J.D. is clearly a transcendent child. In her widely acclaimed book The Transcendent Child: Tales of Triumph over the Past Lillian Rubin defines transcendent children, as those who have somehow managed to transcend extremely difficult circumstances and not only managed to survive, but to thrive and in some cases even achieve extraordinary success. Rubin also identifies 5 characteristics that these children possess that distinguish them from others who live in similar circumstances.
These children generally 1) do not deny or repress their painful past. 2) possess a fighting and determined spirit. 3) believe that they are different from the people in their lives who are abusive, disrespectful, irresponsible, and neglectful, even if believing that jeopardizes their connection to the family. 4) have at least one person who really sees them and reflects back their goodness and have the ability to attract others at various times in their life that fills in the gaps of the past. 5) have a sense of mission, a commitment to something larger than their personal interest. J.D. has all five.
When nearly all of those in your very family as well as those in the wider community are lost in destructive cycles of behavior, escaping those patterns is nearly impossible for the average person. As JD’s book so clearly reveals, he is not an average person, he is one of the exceptional few.
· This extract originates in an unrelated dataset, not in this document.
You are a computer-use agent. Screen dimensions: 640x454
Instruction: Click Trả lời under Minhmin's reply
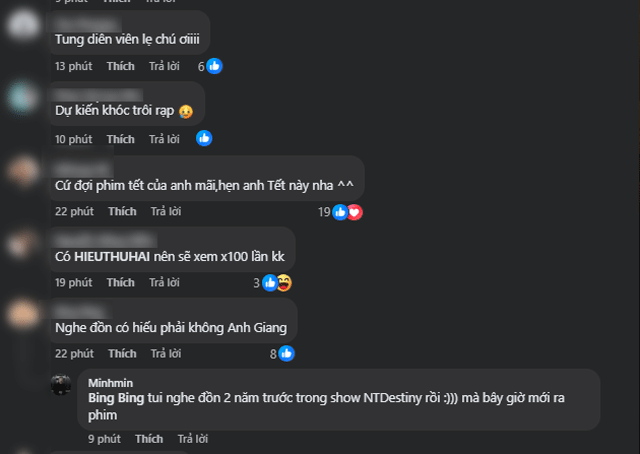[193, 439]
He was receptive to the love and guidance of his grandparents, and to the affection and care of others in his extended family. Those relationships became the prototypes that allowed him to form meaningful connections in the military and his academic life that fed him and enabled him to become man he is today.
J.D.’s story can inspire us all to continue to hang in there even when, particularly when, the going really gets tough, and to reach out to ask for assistance and to be nourished by the support offered by others. As we continue to make our best effort to live up to our highest ideals, there will inevitably be setbacks as well as successes. The challenging times can serve to strengthen our resolve and our commitment to prevail in the face of difficulties. Without them we would be unable to become stronger at the broken places like J.D. No matter how severe the deprivation of one’s early life, those efforts can culminate into a life well lived. Just ask J.D.